Flexibility, Scalability, Productivity
Functional safety is particularly useful given the interest today in reconfigurable factories. Instead of changing hardware and wiring when the setup changes, users can redefine safety functions in software. And with today’s safety offerings, updates often can be made through the graphical user interface rather than by rewriting code.
“If your system changes, with a couple of clicks, a couple of check boxes, you can reconfigure what your safety functions do,” says Tim Loria, principal engineer at Bosch Rexroth (Hoffman Estates, Illinois). “Suppose you started out with safely limited speed but now, based on changes to your operation, you need safe direction. You just click another box in the configuration window and activate the function.”
Functional safety is also attractive because it can streamline the engineering process. OEMs serve a global marketplace with varying performance expectations, regulatory environments, and cost limitations. End-users and even machine builders need different things at different points in their life cycles. Having an architecture that can address the needs of a simple a five-axis machine or one with 150 axes using similar tools, a similar simulation environment, and a similar emulation environment can be a game changer. “That flexibility, that scalability can really help more customers deploy motion,” says Jaap. “At the end of the day, you still have to make things move but it’s all these other capabilities that simplify the design, reduce engineering hours, and document the process by which you got there.”
Despite the many advantages and broad availability of safety-enabled drives, adoption still lags¾although it is improving. “We’re starting to see more and more people recognizing the efficiency gains they can get from functional safety, but it’s been a relatively slow process,” says Daniel Zachacki, senior product marketing engineer for servo/motion at Mitsubishi Electric Automation (Vernon Hills, Illinois). “Most engineers just know they need safe torque off. It’s less common to run across someone saying, ‘Hey, this needs safely limited speed.’” In his estimation, the exercise of risk assessment and determining safety levels tends to steer designers toward safe torque off, when they could get greater functionality from using a different strategy. “There’s a general lack of understanding about how to use other safety subfunctions or combinations of safety subfunctions to maintain that same level of safety but also increase the productivity of your plant or your machine,” he says. “When people start to realize that, we’ll start to see more sophistication in how safety subfunctions are used. At the moment, you see it quite a bit in the automotive world, but you’re not seeing it necessarily in packaging, for example.”
Loria attributes this to misconceptions around deploying more sophisticated functional safety. “They think it's going to cost more, it’s going to hinder their machine, it’s going to take more time, but that’s not the case,” he says. “People are starting to realize that it can actually be a very easy, low-cost upgrade from a drive without safety to a drive with all the numerous benefits.

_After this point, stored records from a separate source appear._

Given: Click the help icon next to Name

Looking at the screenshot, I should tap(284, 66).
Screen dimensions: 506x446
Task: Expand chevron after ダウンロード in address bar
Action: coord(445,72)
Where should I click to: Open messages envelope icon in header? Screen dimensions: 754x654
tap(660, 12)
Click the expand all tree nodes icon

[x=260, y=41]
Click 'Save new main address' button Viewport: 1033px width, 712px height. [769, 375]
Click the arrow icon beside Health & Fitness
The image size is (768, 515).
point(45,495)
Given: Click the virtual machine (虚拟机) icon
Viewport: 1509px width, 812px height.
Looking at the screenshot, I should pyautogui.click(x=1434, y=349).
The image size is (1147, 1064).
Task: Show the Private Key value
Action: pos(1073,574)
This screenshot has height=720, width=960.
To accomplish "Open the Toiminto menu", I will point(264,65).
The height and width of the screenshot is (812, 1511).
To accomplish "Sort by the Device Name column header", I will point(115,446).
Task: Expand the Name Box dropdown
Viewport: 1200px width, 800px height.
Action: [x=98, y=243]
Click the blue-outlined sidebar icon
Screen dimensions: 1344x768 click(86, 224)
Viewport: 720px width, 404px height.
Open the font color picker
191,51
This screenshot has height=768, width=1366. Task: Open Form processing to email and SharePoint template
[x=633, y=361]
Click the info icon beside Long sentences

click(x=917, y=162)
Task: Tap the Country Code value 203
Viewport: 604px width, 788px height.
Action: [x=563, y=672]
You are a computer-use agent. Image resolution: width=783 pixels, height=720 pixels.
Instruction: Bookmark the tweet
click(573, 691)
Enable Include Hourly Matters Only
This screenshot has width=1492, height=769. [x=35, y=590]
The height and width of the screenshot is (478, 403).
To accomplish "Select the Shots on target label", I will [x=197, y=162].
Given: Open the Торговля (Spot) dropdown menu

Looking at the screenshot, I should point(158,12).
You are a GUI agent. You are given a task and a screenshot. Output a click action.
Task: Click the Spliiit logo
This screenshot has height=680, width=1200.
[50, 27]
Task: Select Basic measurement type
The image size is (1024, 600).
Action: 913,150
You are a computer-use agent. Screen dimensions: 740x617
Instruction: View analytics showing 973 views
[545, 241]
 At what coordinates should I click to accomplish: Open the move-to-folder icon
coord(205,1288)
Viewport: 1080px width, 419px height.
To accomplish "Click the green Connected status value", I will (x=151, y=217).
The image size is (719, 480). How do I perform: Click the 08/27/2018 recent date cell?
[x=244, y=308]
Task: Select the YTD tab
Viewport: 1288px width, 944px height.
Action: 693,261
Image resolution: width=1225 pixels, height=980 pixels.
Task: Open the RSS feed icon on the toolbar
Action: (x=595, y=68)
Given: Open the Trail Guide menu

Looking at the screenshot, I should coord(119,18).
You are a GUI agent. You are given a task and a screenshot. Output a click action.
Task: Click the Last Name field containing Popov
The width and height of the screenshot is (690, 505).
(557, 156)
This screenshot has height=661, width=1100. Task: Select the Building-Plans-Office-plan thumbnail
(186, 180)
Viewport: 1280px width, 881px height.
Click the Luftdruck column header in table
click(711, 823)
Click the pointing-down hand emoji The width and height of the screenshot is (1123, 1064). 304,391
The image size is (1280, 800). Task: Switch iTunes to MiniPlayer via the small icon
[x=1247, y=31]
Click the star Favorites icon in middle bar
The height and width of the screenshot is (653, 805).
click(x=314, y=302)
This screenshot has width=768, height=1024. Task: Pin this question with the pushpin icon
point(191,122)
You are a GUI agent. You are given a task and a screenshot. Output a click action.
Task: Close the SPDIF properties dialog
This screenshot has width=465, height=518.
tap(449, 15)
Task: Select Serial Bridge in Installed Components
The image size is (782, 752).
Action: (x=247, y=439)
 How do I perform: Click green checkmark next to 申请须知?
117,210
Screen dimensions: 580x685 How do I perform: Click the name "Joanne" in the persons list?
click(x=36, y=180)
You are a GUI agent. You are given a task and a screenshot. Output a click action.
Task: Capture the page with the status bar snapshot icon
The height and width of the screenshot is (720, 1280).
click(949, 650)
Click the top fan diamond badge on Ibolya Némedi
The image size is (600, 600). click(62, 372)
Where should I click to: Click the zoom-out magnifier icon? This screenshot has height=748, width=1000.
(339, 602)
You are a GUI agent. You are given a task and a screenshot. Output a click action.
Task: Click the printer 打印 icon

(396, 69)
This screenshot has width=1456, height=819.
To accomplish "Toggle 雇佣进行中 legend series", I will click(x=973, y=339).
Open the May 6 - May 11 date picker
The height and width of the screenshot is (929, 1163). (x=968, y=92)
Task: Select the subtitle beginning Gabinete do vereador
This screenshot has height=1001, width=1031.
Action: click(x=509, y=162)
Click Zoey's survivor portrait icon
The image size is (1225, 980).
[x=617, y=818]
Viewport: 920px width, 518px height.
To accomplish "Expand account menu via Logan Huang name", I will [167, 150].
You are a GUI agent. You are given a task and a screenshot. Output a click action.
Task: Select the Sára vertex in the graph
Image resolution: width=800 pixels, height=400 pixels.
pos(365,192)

It provides a very quick return on investment.”
Data Management
The modern factory floor is festooned with sensors and devices to help turn readings into actionable information. Data historians or data loggers can capture vast amounts of input at high speeds. From there, it can be sent to the cloud to be used with analytics.
On the downside, data historian/data loggers add cost and complexity to the system. The processing power and storage found in intelligent drives enables them to handle aggregating and processing data, and potentially even more sophisticated tasks like machine learning and other types of AI.
Drives have access to significant amounts of data that can be mined for insights into system operation and asset condition. Drive current, for example, is proportional to motor torque. Unexpected increases in torque demand can be caused by issues such as bearing defects, lubrication breakdown, improperly tensioned belts, etc. Some drives collect this information using sensors; others use virtual current monitoring.
Because drives are connected to the machine network, they are able to capture data from other sources and sensors, providing a context around functional data and a history that can be mined for predictive maintenance. The data can be sent to the cloud to yield actionable intelligence. “You have a web-based dashboard where customers can push all the data from the drives up, evaluate them, download back to the drive, and act upon it,” says Rafael Larcher, product marketing manager for general-purpose drives at Siemens.
The data can also be leveraged for process control and even quality assurance. In the automotive industry, for example, smart drives are being used in test stands for evaluating the motors used in electric vehicles. "We have an application for our system drive where we can take data at an 8 kHz signal out of the drive to an edge device,” says Nelson.
Although cloud-based analysis is a powerful tool, data transfer requires bandwidth and there’s a cost to data ingress and egress. The round-trip transit from drive to cloud also introduces latency. For torque monitoring, that’s not an issue but for some applications, every millisecond counts. In high-speed web processing, for example, if there is a motion issue that could cause a web break, the system needs to respond immediately. As a result, edge computing —using local devices to perform preprocessing or even full analytics — is becoming increasingly popular. It reduces data volume, eliminates transit time, and delivers faster results.
Although most edge processing takes place on dedicated devices, that does not have to be the case. “Smart drives are likely to become edge devices and hubs as they incorporate additional data surrounding the axis”, says Jaap. “Most smart drives are capturing significant amounts of axis performance data. The overall trend for drives is to deliver more data at even higher capture rates as operating speeds, reliability, and operational productivity increase. So, once you capture the data, do you really want to send that all to the cloud? the answer is probably not.”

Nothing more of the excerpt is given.